More than half of Gabon's elephant population has been killed by poachers since 2004 despite ramped up security measures to try to stop the slaughter, wildlife officials said Wednesday.
"More than 11,000 elephants have been killed since 2004," Fiona Maisels of the Wildlife Conservation Society said in a statement.
Gabon, on the west coast of central Africa, is estimated to host over half of the continent's 40,000 forest elephants but the animals have long been targeted by poachers for their ivory.
Maisels said illegal hunting had slashed Africa's forest elephant population by two thirds since 2004.
"Despite our efforts, we continue to lose elephants every day.
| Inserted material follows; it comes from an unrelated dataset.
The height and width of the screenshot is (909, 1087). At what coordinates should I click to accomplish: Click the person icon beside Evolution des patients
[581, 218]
If we don't reverse the situation rapidly, the future for African elephants is compromised," the head of Gabon's national parks agency Lee White said in the same statement.
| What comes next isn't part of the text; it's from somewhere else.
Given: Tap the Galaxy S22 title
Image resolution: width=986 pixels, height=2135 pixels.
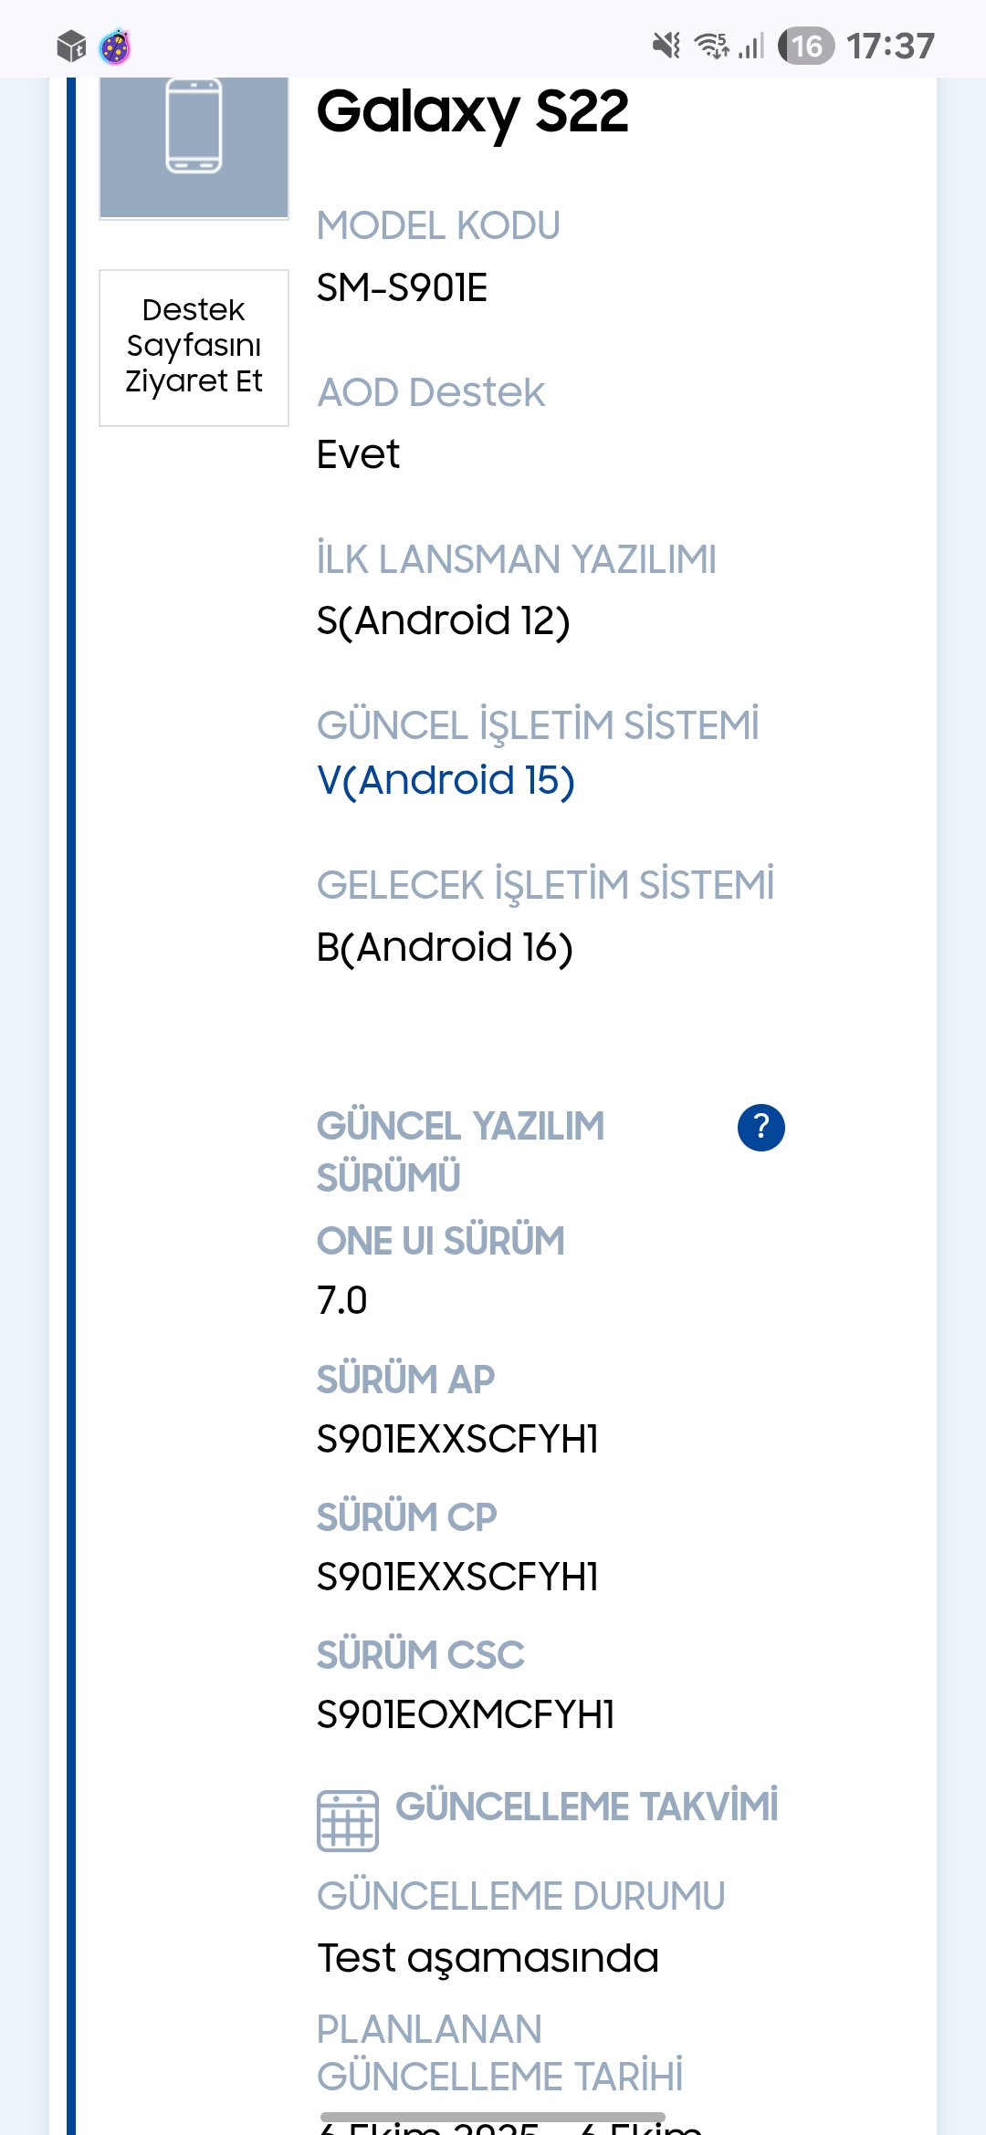Looking at the screenshot, I should [472, 112].
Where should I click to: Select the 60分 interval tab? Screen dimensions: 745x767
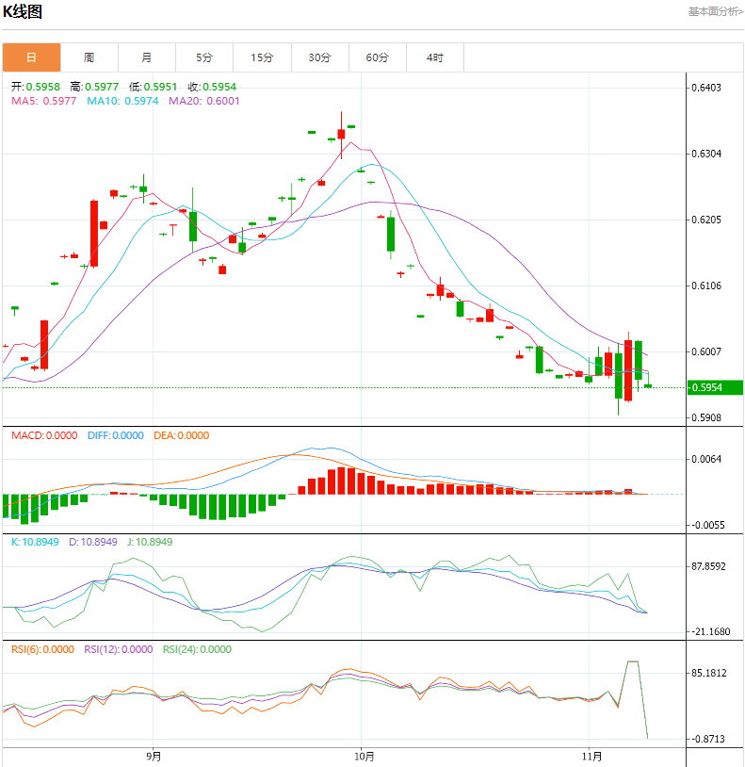pos(377,57)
White said the parks had boosted staff numbers and deployed both soldiers and security guards in their bid to stop the "illegal slaughter."
The illegal ivory trade is mostly fuelled by demand in Asia and the Middle East, where elephant tusks and rhinoceros horns are used to make ornaments and in traditional medicine.
"As the black market price for ivory rises every year... the country is becoming the target for the worst species of poachers in central Africa," the office of President Ali Bongo Ondimba said.
With rare exceptions, trade in elephant ivory has been outlawed since 1989 after elephant populations in Africa dwindled from millions in the mid-20th century to some 600,000 by the end of the 1980s.
Africa is now home to an estimated 472,000 elephants.
One kilogramme (about two pounds) of ivory is currently estimated to be worth around 1,500 euros on the Asian black market, the presidency said.